The Urban is also more silken and plush in terms of its ride quality, yet it’s also softer and fluffier in its steering, and permits its body to flounder around over speed bumps or ragged country roads in a way the newer GL does not.
While the Volkswagen is stable and enjoyable, the Suzuki is rewardingly keen and genuine fun, managing to feel tighter – with a firmer but still comfortable edge – and all the while being more dynamic through bends.
That said, the Polo narrowed the fuel consumption gap with the Swift to 6.0L/100km versus 5.3L/100km after some outer-urban run; although even then it’s the only vehicle here with a requirement for pricier premium unleaded fuel.
TMR VERDICT | Which Car Wins The Hatch Match-Up
Rare is the occasion when a model receives such a high score this late in its lifecycle. The Polo Urban isn’t perfect – its steering and body control could be tighter, and it lacks the autonomous emergency braking (AEB) of its Skoda Fabia cousin.
However, for $16,990 driveaway it simply delivers the engine response and smoothness, suspension comfort and refinement, and several niceties expected only in larger and pricier contenders. In recognising its age, Volkswagen has dragged down its entry-level pricetag while raising equipment, and it deserves a win here.

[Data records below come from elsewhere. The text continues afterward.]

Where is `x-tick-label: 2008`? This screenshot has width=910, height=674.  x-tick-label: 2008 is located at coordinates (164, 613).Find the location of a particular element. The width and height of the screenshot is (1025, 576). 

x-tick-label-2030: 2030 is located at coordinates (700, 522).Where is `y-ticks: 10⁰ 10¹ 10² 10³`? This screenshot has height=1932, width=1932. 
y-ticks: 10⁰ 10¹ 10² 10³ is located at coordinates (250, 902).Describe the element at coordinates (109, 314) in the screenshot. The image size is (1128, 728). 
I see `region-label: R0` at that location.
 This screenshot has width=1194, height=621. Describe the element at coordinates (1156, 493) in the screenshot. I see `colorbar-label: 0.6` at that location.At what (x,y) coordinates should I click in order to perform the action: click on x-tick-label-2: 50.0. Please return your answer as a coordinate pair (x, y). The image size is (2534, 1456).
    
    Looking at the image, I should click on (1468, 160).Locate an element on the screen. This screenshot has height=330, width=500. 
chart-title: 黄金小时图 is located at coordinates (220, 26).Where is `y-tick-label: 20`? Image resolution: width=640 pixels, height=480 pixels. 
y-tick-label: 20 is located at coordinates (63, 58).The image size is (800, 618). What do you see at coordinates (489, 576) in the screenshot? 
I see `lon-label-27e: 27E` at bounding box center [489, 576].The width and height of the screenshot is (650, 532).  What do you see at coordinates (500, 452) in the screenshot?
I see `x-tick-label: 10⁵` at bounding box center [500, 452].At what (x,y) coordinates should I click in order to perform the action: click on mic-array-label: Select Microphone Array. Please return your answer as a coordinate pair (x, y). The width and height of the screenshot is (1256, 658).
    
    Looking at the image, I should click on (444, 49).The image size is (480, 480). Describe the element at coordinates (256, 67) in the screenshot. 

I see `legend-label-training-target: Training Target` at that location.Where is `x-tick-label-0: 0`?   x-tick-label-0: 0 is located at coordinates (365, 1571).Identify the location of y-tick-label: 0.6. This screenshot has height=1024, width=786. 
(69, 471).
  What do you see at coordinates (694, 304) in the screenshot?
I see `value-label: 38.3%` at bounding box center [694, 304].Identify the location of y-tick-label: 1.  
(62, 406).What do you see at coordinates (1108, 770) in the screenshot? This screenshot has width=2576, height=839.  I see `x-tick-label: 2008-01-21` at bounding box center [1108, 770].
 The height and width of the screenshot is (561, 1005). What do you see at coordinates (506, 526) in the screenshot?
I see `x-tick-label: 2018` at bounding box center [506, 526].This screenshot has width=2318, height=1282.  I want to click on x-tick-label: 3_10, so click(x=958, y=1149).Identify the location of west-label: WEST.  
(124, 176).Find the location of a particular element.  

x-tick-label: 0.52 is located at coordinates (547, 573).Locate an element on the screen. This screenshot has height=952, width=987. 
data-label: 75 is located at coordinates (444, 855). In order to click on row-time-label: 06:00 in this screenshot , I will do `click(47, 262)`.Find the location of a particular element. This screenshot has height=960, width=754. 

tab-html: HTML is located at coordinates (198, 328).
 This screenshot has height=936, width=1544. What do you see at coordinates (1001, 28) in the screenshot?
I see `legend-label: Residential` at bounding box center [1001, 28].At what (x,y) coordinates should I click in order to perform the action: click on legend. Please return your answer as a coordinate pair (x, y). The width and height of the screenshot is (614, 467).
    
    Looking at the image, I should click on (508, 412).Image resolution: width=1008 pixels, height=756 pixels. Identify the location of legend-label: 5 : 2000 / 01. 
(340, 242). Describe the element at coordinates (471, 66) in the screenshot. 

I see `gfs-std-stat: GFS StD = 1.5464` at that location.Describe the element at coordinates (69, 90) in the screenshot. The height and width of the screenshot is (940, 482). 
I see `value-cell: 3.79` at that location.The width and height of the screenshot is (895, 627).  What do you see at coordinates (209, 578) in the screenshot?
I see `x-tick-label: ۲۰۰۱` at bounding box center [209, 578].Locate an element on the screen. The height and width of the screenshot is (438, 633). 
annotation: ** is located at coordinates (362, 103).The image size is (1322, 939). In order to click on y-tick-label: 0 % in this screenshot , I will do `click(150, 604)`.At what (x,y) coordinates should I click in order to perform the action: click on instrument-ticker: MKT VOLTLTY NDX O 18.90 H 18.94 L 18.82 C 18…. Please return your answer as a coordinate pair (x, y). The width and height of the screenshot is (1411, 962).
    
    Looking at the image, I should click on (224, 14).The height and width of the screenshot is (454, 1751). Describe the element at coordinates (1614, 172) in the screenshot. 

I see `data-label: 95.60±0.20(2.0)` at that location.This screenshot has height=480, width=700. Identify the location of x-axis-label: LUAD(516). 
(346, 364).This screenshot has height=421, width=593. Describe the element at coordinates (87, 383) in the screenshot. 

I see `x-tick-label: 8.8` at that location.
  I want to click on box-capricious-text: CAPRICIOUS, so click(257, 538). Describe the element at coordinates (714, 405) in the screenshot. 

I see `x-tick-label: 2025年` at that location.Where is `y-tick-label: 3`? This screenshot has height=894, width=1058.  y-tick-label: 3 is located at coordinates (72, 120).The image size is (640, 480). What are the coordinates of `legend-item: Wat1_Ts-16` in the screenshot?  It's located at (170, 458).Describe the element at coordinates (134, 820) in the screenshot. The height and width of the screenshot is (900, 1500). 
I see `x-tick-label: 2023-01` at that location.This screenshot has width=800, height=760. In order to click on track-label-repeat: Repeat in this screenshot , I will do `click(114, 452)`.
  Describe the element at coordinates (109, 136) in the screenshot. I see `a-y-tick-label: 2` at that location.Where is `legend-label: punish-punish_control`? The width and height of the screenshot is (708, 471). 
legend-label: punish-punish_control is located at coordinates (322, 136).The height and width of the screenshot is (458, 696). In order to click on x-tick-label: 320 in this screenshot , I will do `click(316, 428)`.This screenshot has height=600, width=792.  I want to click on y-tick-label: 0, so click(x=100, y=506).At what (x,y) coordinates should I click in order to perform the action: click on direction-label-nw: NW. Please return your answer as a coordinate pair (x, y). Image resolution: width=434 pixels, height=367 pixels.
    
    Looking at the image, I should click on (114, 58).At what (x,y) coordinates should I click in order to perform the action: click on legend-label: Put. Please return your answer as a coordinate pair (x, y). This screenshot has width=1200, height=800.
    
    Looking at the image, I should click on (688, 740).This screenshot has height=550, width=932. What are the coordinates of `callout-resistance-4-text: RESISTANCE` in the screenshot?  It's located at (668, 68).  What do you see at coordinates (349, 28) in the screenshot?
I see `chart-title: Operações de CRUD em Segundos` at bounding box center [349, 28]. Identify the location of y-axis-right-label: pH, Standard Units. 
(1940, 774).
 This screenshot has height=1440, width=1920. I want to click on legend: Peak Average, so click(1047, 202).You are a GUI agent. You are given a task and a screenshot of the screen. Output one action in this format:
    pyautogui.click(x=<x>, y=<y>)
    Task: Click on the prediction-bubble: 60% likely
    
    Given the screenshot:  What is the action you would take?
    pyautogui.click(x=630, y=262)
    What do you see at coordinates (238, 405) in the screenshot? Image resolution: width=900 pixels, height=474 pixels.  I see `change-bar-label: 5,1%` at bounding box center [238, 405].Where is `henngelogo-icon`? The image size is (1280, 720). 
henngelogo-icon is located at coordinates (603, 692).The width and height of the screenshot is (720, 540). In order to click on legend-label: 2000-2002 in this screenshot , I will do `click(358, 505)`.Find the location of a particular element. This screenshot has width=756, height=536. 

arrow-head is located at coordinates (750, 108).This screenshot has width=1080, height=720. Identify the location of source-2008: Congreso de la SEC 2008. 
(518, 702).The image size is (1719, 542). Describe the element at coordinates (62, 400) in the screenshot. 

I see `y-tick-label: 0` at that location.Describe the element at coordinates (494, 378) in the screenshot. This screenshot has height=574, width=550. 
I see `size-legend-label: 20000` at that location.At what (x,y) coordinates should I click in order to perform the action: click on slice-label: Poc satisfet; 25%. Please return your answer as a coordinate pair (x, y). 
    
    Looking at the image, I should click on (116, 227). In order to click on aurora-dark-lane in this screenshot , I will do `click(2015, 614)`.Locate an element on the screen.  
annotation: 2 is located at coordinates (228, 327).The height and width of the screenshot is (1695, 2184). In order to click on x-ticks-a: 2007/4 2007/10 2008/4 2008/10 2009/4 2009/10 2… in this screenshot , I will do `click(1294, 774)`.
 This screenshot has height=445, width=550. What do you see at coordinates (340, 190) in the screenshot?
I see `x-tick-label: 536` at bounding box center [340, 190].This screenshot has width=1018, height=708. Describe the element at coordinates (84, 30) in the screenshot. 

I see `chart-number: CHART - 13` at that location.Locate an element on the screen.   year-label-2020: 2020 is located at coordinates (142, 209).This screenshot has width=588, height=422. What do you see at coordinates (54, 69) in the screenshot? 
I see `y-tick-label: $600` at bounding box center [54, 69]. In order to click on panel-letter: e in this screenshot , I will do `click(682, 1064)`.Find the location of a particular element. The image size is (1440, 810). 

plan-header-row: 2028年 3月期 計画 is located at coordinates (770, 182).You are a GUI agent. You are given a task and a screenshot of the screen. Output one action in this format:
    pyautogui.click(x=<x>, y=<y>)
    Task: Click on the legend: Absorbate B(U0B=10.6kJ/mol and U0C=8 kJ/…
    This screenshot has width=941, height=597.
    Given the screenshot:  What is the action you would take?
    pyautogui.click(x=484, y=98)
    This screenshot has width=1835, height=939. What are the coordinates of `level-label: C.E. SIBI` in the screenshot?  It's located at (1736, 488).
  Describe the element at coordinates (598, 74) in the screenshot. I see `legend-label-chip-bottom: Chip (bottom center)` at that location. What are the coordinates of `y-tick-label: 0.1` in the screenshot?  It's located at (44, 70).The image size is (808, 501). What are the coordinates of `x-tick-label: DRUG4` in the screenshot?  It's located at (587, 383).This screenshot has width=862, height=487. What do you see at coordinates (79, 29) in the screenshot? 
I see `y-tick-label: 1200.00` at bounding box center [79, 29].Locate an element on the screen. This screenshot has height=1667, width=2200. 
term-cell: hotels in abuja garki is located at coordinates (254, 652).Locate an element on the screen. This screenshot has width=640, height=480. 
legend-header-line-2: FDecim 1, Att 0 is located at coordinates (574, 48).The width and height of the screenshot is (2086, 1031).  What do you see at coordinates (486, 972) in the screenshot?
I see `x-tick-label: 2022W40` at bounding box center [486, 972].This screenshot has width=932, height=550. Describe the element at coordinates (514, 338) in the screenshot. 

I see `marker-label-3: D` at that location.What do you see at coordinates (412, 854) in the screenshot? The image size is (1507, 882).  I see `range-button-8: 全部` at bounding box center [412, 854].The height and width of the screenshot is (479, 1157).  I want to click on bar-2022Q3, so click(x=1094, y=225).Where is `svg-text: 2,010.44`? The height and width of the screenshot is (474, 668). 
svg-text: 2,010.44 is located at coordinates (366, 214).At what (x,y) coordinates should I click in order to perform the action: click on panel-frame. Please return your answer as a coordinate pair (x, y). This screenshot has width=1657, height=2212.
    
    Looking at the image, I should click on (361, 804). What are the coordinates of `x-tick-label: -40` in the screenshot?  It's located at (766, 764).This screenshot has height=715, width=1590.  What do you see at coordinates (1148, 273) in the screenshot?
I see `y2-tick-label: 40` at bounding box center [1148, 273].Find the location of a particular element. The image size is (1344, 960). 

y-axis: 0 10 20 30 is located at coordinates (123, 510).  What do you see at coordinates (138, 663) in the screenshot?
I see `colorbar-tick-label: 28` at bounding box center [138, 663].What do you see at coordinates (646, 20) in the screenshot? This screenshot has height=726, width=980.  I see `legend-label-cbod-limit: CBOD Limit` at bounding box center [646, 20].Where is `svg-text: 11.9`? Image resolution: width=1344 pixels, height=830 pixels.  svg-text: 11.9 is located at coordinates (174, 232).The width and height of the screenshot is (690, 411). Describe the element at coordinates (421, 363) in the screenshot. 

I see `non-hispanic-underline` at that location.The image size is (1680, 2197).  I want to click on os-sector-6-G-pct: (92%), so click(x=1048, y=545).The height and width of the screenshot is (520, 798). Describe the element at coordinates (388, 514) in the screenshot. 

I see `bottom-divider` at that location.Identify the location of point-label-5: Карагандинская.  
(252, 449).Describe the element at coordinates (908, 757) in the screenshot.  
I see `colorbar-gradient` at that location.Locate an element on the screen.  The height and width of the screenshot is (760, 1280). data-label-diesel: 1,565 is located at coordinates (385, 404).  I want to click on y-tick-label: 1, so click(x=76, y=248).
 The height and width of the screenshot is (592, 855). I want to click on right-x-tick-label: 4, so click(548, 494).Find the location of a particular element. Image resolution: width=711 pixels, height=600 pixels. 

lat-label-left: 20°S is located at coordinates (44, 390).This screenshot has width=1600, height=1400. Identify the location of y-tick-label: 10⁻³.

The Swift GL remains the pick for both a keen driver and a buyer enthusiastic about environmental performance and reducing fuel costs, and in the latter case particularly around town where the lead of this non-turbo contender is most obvious.
In many ways the Suzuki is the more charming offering, but the Japanese brand is shortchanging buyers who want a manual transmission by denying them a decent equipment level. Teamed with less torque, a cheaper cabin, and louder road noise, and this funky contender stops short of being the fantastic new entrant it otherwise is.